*EXERCISE GOAL:* Rewrite the part of the records that opens with the line containing "Screen dimensions: 600x400" and closes with the line containing "point(105,241)", changing "globe icon" to "globe symbol" and leaving everything else the same. Omit the pictures from your answer.
═══ DATASET RECORDS
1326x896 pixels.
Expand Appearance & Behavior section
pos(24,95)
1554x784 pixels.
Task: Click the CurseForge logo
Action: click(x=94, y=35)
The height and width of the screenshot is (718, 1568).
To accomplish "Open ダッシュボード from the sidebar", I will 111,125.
══════
═══ DATASET RECORDS
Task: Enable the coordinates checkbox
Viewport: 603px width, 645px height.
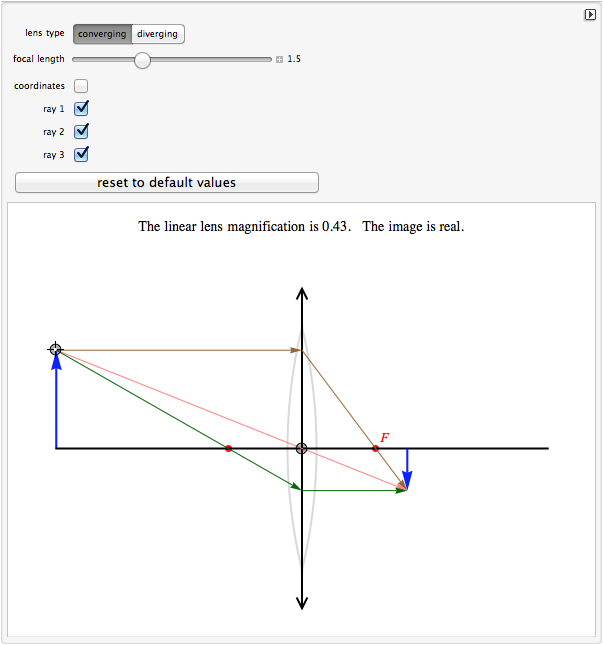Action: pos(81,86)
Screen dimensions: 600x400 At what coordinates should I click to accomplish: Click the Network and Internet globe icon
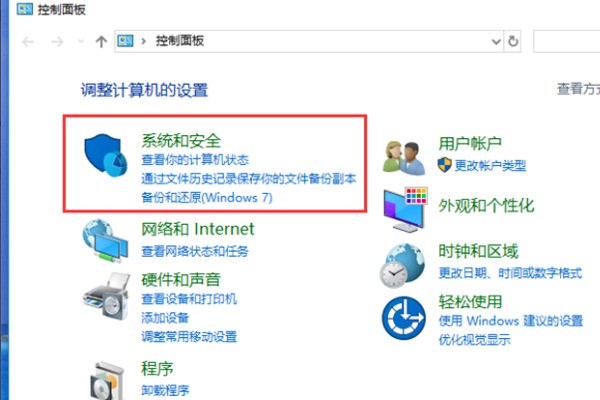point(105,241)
══════
═══ DATASET RECORDS
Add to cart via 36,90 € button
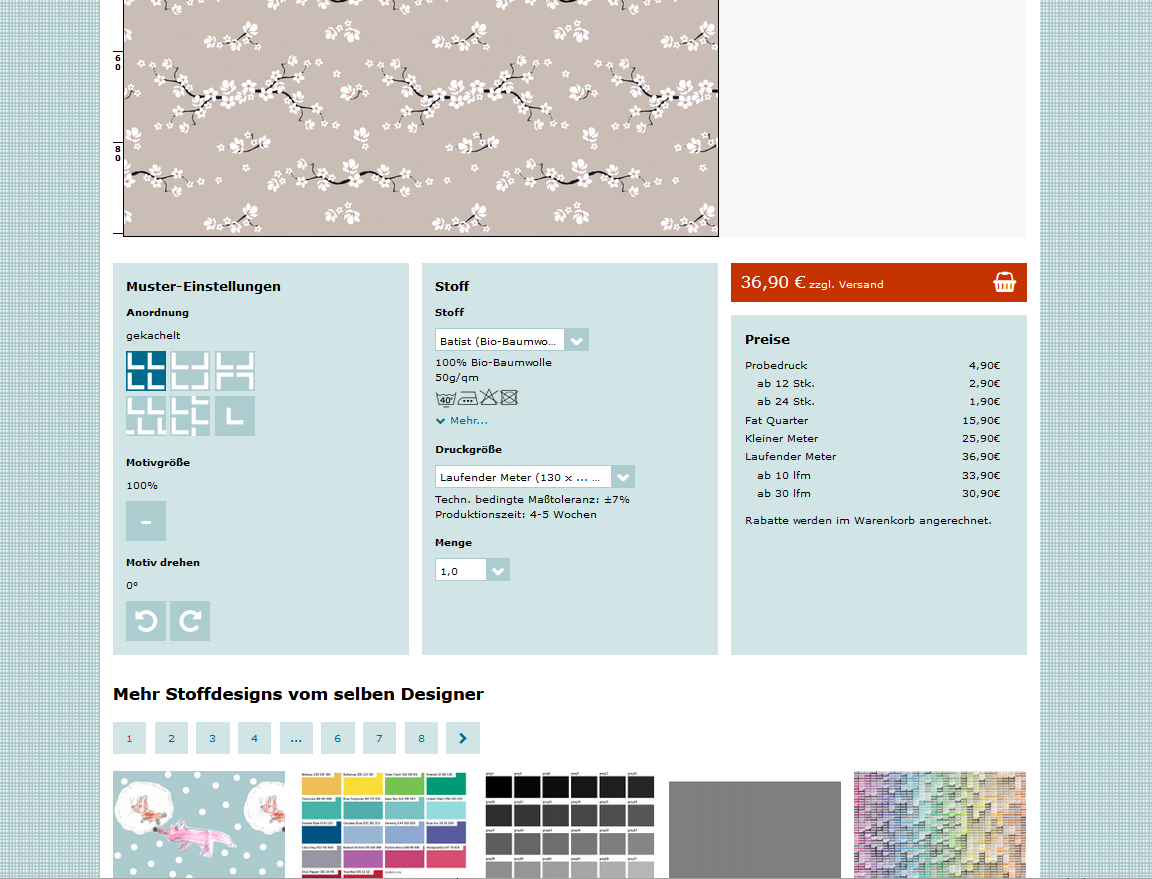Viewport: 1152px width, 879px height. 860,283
══════
*FINISHED TASK:*
Screen dimensions: 600x400 At what coordinates should I click to accomplish: Click the Network and Internet globe symbol
point(105,241)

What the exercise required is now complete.